It was pretty hard for me not to do a double-take while reading David Wiley’s recent post about the “cost trap” of OERs. While I agree with the fact that defining educational resources around cost savings is uninspired, I found this a bit strange coming from Wiley. It seems to me, and I could be wrong here, that much of the push around OERs for the last several years has been just that: how much money free textbooks have saved students. In fact, I was one of the panelists at the Virginia Community College conference wherein David spoke about a free degree using OERs that led to Tidewater Community College’s Zero Degree program —or Z-Degree. A degree centered on providing free textbooks for all classes in a major with the explicit goal of saving students money.
That was probably around 2012 or 2013, and I was impressed (like many others I’m sure) with how Wiley was able to frame the cost-savings argument around open textbooks to build broader interest for OERs. And while I continue to find the discussion around OER textbooks uninspired, I did realize that it was the argument administrators and politicians were responding most warmly to. I got firsthand experience of just that when I served on the state sanctioned committee OpenVA that was working to explore visions of open pedagogy, open infrastructure, and open educational resources for higher ed institutions in Virginia. Of those three flavors of open, if you will, it seemed easiest for politicians and administrators alike to double down on investing in textbooks rather than pedagogy and infrastructure.
Why? Well, quite simply, the promise of saving people money was too powerful. It is a compelling argument in an age of academic austerity. As we heard from Virginia state senator Bryce E. Reeves first hand at UMW’s Division of Teaching and Learning Technologies in 2014, OERs provide a handy way for politicians to promise savings despite rising tuition due to lack of state funding. It seemed more a political distraction that uses the rhetoric of cost savings to distract from the the long con of gutting higher ed.
But regardless of how I felt about it, it was working for OER adoption in Virginia and beyond. The cost-savings argument quickly morphed into a question of access, and taking issue with this could quickly put one in the uncomfortable position of ostensibly arguing against saving students money. Try to do that cleanly on Twitter 🙂 I chalked up my discontent with the continued funneling of attention and resources at OERs to both argument envy and a political game I have no interest in playing (OpenVA was hard for me in that regard).
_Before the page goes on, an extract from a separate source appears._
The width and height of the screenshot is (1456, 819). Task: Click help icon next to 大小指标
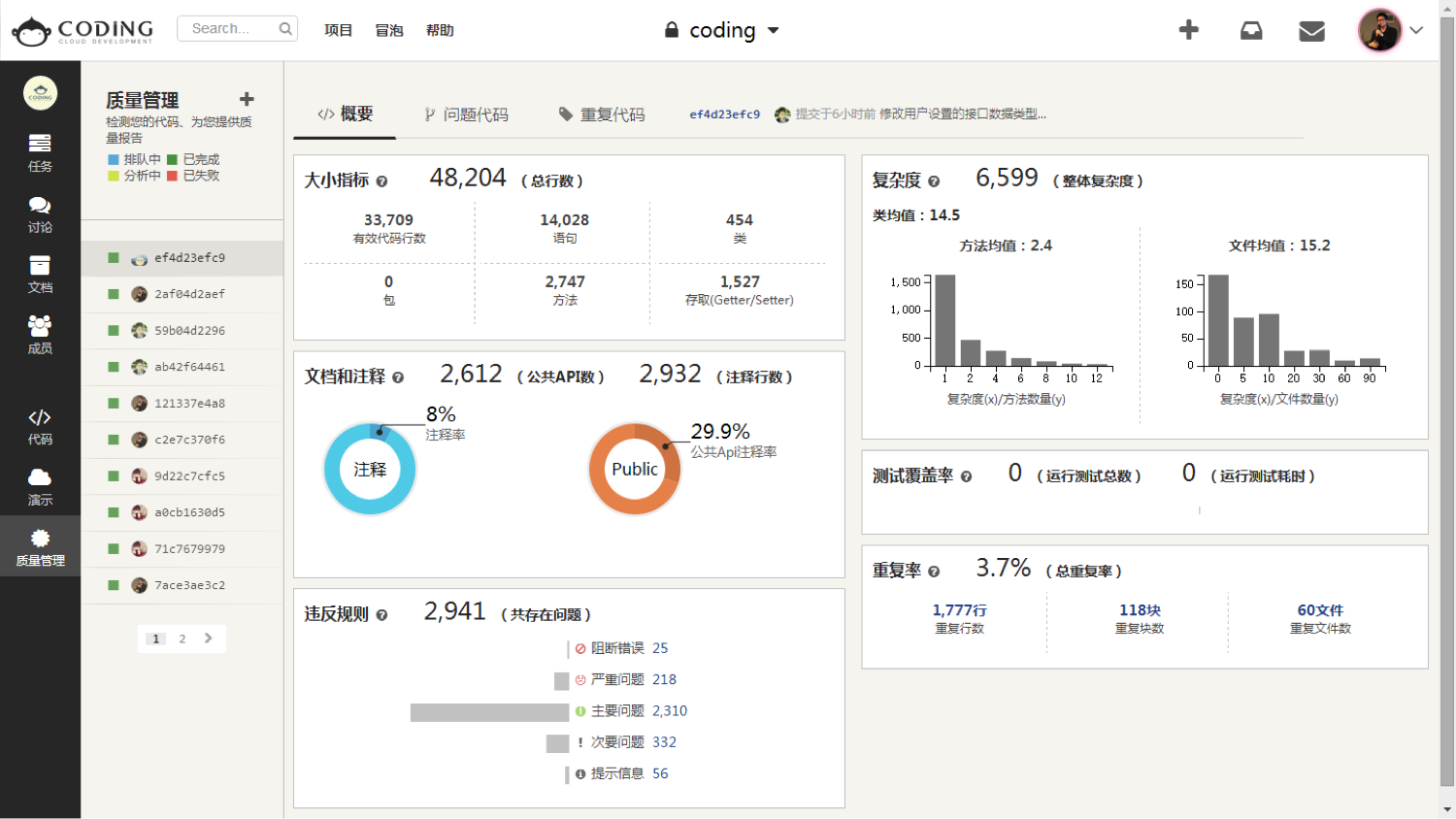coord(381,181)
I continued my work with domains, web hosting infrastructure, and supporting faculty and students in that pursuit. I have also occasionally talked about the issues I have with OERs (namely they’re textbooks, they’re fairly boring, and they eat up most of the edtech conversation/resources), but I try to refrain from being unpleasant. But to read a post in 2017 claiming OERs are not about cost savings but rather open licenses and pedagogy is just too good a clickbait not to bite (I am bad at that). Stephen Downes did most of the heavy lifting breaking down Wiley’s argument in this post on Half an Hour, so I would recommend you read that for a far better job then I can ever dream of doing. But unlike Stephen I don’t really mind if Lumen makes money off providing seamless access to open textbooks for institutions. At Reclaim Hosting we make money off hosting open source applications every day. I think you can run a business premised on open source applications and still provide something folks are more than willing to pay for (which in our case is by and large support).
But what does bother me a bit is the suggestion that OERs have not been primarily (and very intentionally) marketed as a cost saving strategy for years now. And the idea of pivoting away from that at the exact moment Pearson, Cengage, and McGraw-Hill are adopting that approach seems a bit too convenient. I fear it is OER wanting it both ways. What do you offer when cheaper is no longer enough? Well, you can return to the authenticity of the pedagogical experience of open and reassert the primacy of the open license. But when you do this, the Creative Commons license (as well as the 5 Rs) seem to be just as much a brand as anything those corporate publishers are doing to corner the market. The whole OER licensing discussion just seems like a jockeying for political capital, resources, and moral high ground when we all know it is little more than Learning Objects 2.0. And like Learning Objects, some simple questions still remain unclear: What are the OER adoption rates over time? Are OERs being re-used? How much grant funding has been spent on OERs versus savings for students? Etc. But at the end of the day, at least for me, OERs are about as far from fun, experimental educational technology as you can get—and the crisis of faith in open education right now is rooted in the fact that OERs (as in textbooks) have become the monolithic representation of that movement despite their utter lack of inspiration—framing them around cost savings (or not) won’t change this.